*Task statement*
Please retype all of the records below word for word, leaving out any pictures.

*Data*
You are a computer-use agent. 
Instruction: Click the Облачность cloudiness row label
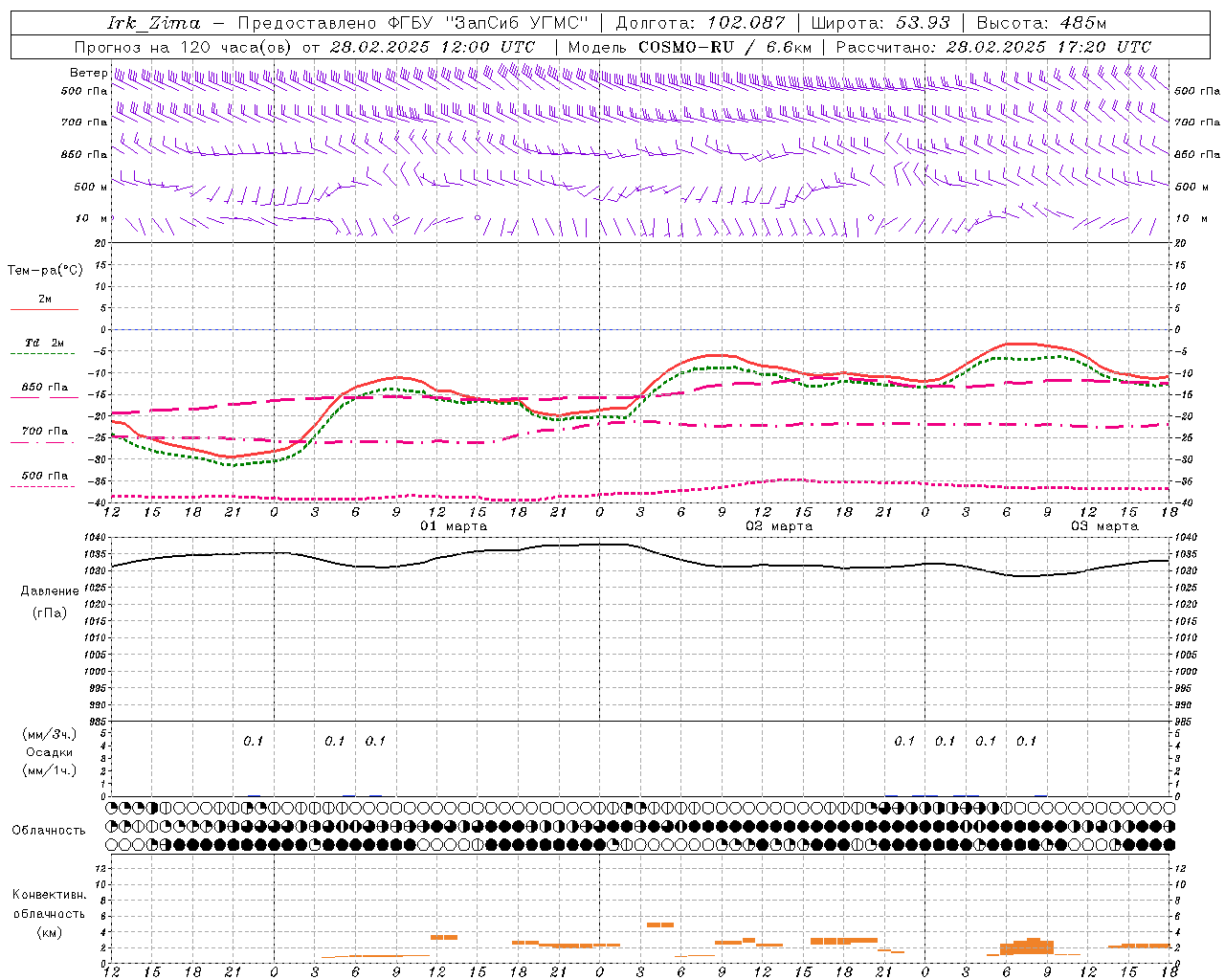(x=49, y=831)
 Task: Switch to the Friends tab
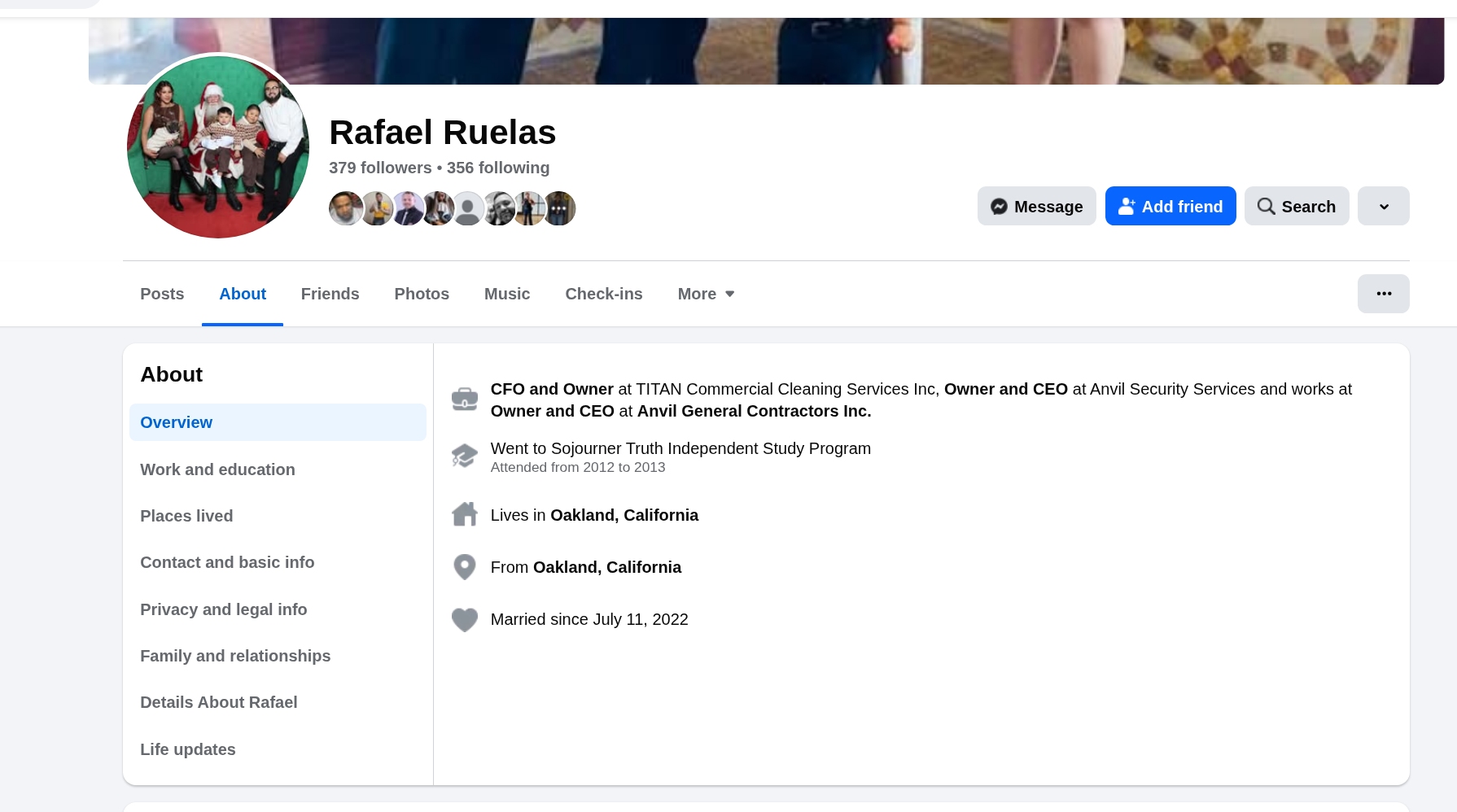click(330, 294)
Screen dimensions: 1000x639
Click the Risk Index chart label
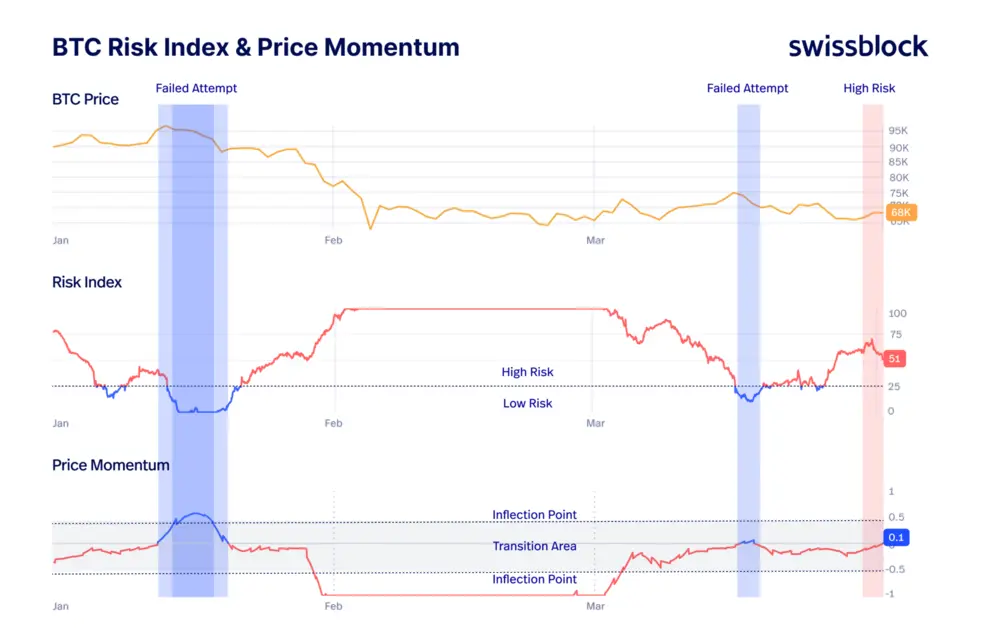coord(87,282)
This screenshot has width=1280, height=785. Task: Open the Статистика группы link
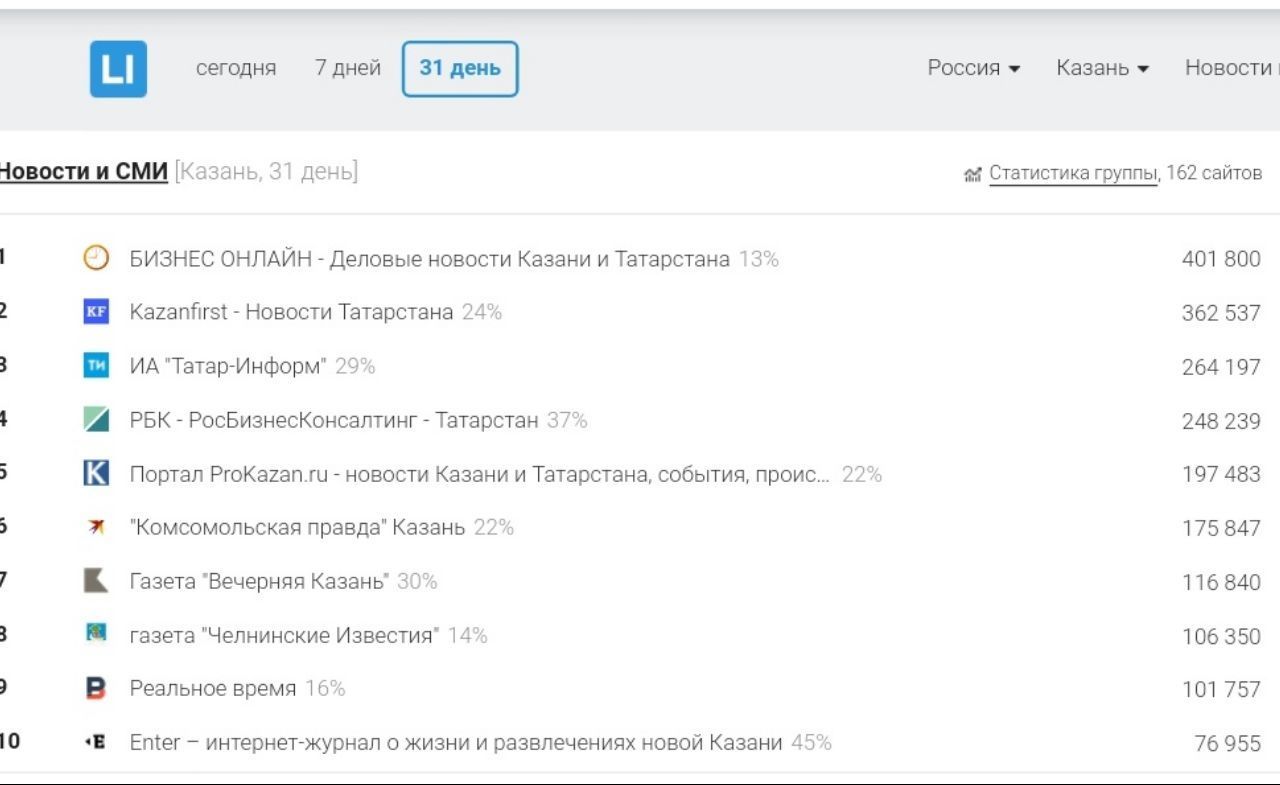click(x=1072, y=174)
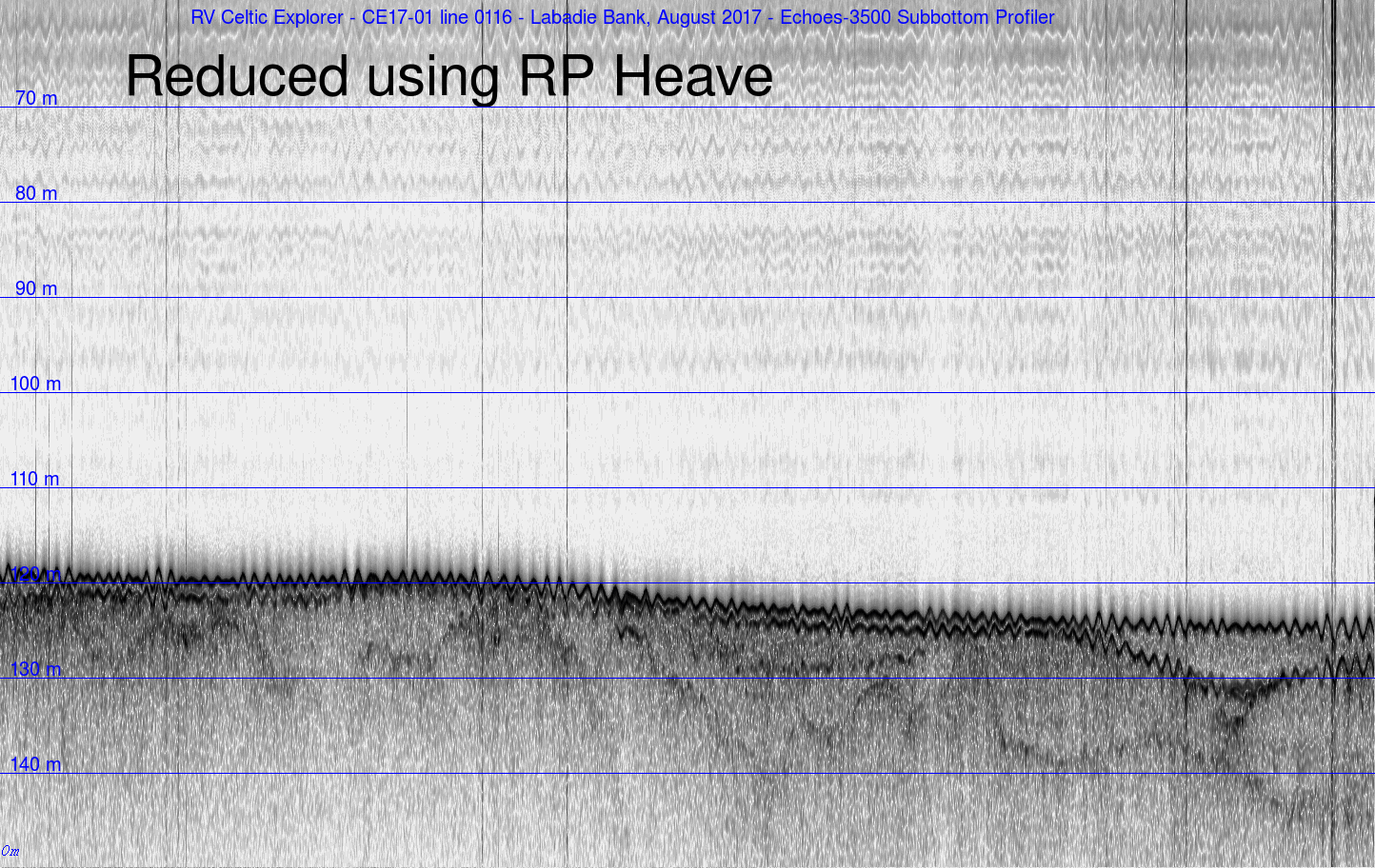1375x868 pixels.
Task: Click the 90 m depth label
Action: [x=36, y=288]
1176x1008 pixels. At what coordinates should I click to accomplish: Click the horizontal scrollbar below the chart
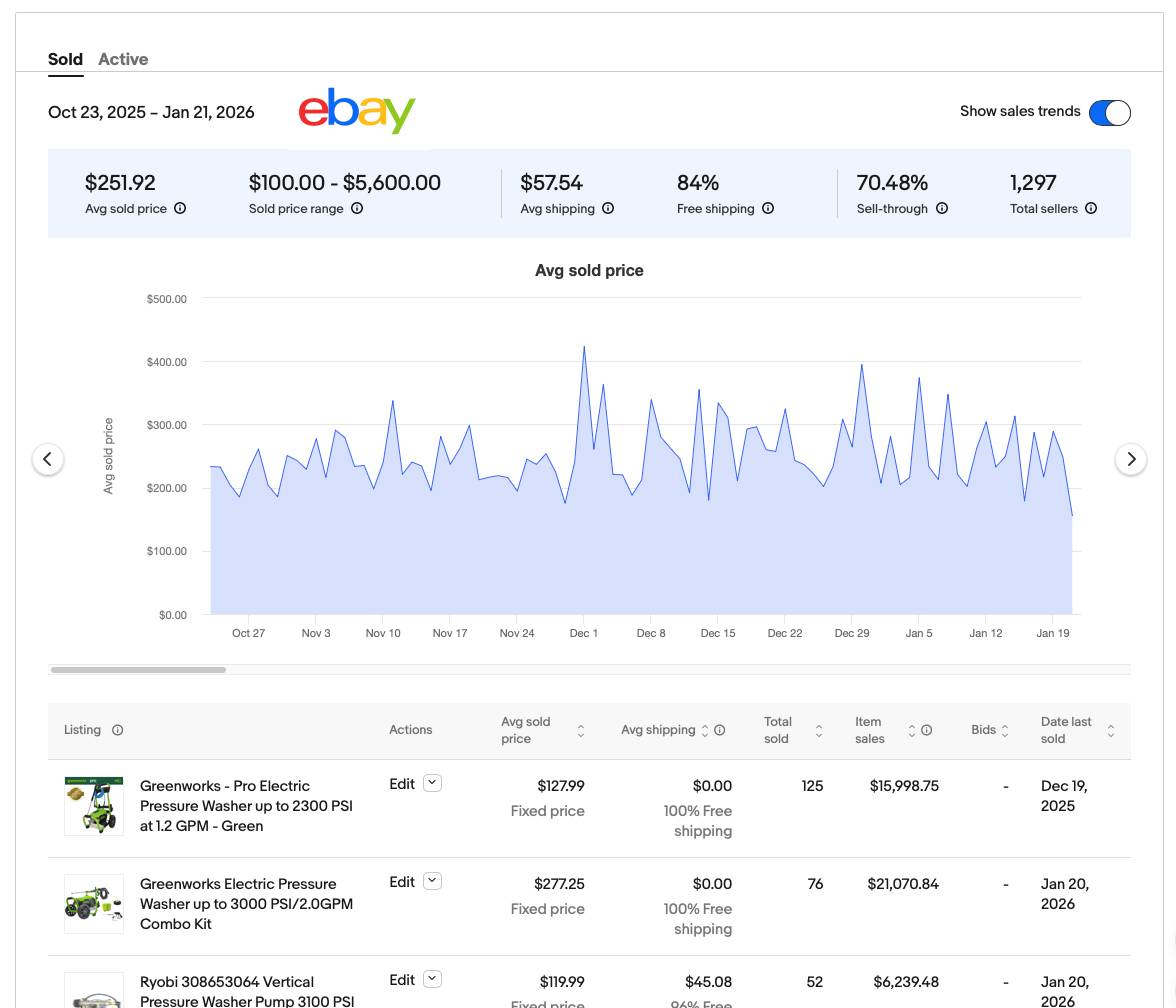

*Your solution*
You are a computer-use agent. 
Instruction: Click the Облачность cloudiness row label
(x=49, y=831)
 Task: Switch to the Friends tab
click(330, 294)
Screen dimensions: 1000x639
Click the Risk Index chart label
coord(87,282)
This screenshot has width=1280, height=785. Task: Open the Статистика группы link
click(x=1072, y=174)
1375x868 pixels.
Task: Click the 90 m depth label
Action: [x=36, y=288]
1176x1008 pixels. At what coordinates should I click to accomplish: Click the horizontal scrollbar below the chart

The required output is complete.